What is the final great architectural frontier waiting to be crossed? Mobile prefab pods? Space stations? Walking cities? I nominate here-and-now hospitals and health clinics. Of all building types, none has the complexity of a major hospital. And none is such a matter of life and death for its customers. Hospitals are stuffed with high-tech kit, and must cater for a multiplicity of departments and users that must be brought together at certain points and kept apart at others.

These intense functional requirements must be reconciled with architectural qualities. Reassuring, healing environments are craved by patients, who feel at their most vulnerable while undergoing treatment. What's more, hospitals are likely to be the largest public buildings in any town or city, so they need to maintain a certain civic pride of place.

It's no wonder that hardly any major new hospital has succeeded in pushing all these buttons. As Prince Charles has said: "The patient is almost an afterthought in hospital design." He, Tony Blair, CABE and a succession of health ministers have all campaigned for improvements in the design of health buildings. So why should these buildings fail on their architectural design? Well, one reason is that British architects have steered clear of them. Think about it – which major British architect, other than Sir Michael Hopkins, has designed a hospital?

It's not as if the prospects of work are limited. Hospital development is now more than just healthy – it's positively glowing. As well as 100 hospitals planned by 2010, there will be health facilities of all sizes, right down to refurbished GP surgeries (pages 42-48). But so far, it's mainly American architects who've recognised the unprecedented dynamism of the British health sector, and have walked in through an open door. It is now up to those British architects who are most proud of their design skills to start pumping some life into British hospital design. And it is up to the NHS to cut through PFI procedures and the other red tape that is tying their hands.

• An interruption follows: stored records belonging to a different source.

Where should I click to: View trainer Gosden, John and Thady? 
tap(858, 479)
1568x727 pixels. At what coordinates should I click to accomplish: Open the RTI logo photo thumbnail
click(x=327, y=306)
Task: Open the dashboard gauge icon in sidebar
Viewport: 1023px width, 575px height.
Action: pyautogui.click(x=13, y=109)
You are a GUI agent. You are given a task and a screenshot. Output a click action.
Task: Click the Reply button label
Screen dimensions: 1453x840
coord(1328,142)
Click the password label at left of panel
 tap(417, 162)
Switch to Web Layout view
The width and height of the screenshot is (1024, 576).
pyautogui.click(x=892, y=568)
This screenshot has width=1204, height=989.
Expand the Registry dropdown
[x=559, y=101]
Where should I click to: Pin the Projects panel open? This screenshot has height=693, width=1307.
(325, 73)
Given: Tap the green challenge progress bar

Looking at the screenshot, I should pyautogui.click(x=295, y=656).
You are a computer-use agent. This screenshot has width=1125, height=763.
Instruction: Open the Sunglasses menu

The racism in our back yards
Who could fail to be repulsed by Najjif Shah's story (see news section)? The Muslim site worker won £18,575 from an employment tribunal after being racially abused in the wake of 11 September. He was even accused of being a spy for Osama Bin Laden. WPB, who employed Shah's tormentors, is to appeal. But the timing of the case couldn't be worse, coming a week after calls for 300,000 industry recruits. These must include ethnic minorities who still account for less than 2% of the workforce. People, in other words, like Shah. But, despite being on the dole with a family to support, who'd blame him if he never set foot on site again? Contractors won't eradicate racism while it is commonplace in society at large, but they can at least show moral courage by banishing the abusers. The bitter irony of Shah's maltreatment is that it occurred on the CTRL – a project dedicated to improving Britain's connections with the wider world.